Sir Graeme Thomas Harrison (born 13 November 1948) is a New Zealand business executive. He was the driving force behind ANZCO Foods, which is New Zealand's fifth-largest exporter. He was at the helm of ANZCO Foods for 34 years until his retirement in 2018.

==Early life==
Harrison was born in Methven in 1948. He received his education at Methven District High School, at Ashburton College, and at the University of Canterbury. He graduated with a Bachelor of Arts in 1969 and a Master of Arts with honours in 1971. He undertook further study at the Manchester Business School, where he graduated in 1979.

==Business career==
From 1976 to 1979, Harrison was the London-based commercial manager of the New Zealand Meat Producers Board. From 1980 to 1983, he was the board's Assistant General Manager based in Wellington. From 1984, he was Managing Director of the Asian New Zealand Meat Company Limited, known under its trading name ANZCO Foods. He founded the company while he was in Japan. Initially, ANZCO Foods was owned through the New Zealand Meat Producers Board by individual farmers. In 1989, Japanese company Itoham Foods and ANZCO formed a 50–50 partnership and founded Five Star Beef, a company that operates a feedlot in Wakanui near Ashburton; this is New Zealand's largest feedlot and mainly exports to Japan. In 1995, the ANZCO management team led a buy-out of the company from the Meat Producers Board, with Itoham Foods taking a 48.3% minority shareholding and another Japanese company, Nissui (Nippon Suisan Kaisha Ltd), taking a smaller shareholding. Through that buy-out, the initial investment of NZ$350,000 returned over NZ$40m to the original owners. ANZCO Foods started operating under the new ownership arrangement on 17 August 1995.

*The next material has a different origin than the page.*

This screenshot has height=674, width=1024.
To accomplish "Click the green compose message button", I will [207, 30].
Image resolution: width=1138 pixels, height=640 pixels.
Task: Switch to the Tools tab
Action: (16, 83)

In 2015, founder Harrison announced that he intended to retire in the near future. In the accompanying restructure in shareholding, Harrison sold down from just over 20% to 14%. In late 2017, Itoham Foods received Overseas Investment Office (OIO) approval to become to sole owner by obtaining the remaining 35% shareholding. Harrison retired from the company after the March 2018 annual general meeting; he had been at the helm of the company for 34 years, with his initial position of managing director followed as chairperson from 2004.

==Family and private life==
In 1971, Harrison married Barbara Jean Buchly. They have three children; two girls (born 1973 and 1977) and one boy (born 1981). Harrison retired to Methven but takes an active role in a sheep and beef farm operated by his second daughter and her husband at nearby Alford Forest.

It was announced in September 2021 that Harrison was appointed to the board of the New Zealand National Party.

==Honours and awards==
Harrison was awarded the New Zealand 1990 Commemoration Medal for services to international trade. In the 2011 Birthday Honours, Harrison was appointed a Knight Companion of the New Zealand Order of Merit, for services to business. In 2012, he was conferred with an honorary Doctor of Commerce degree by Lincoln University. Harrison was inducted into the New Zealand Business Hall of Fame in 2017.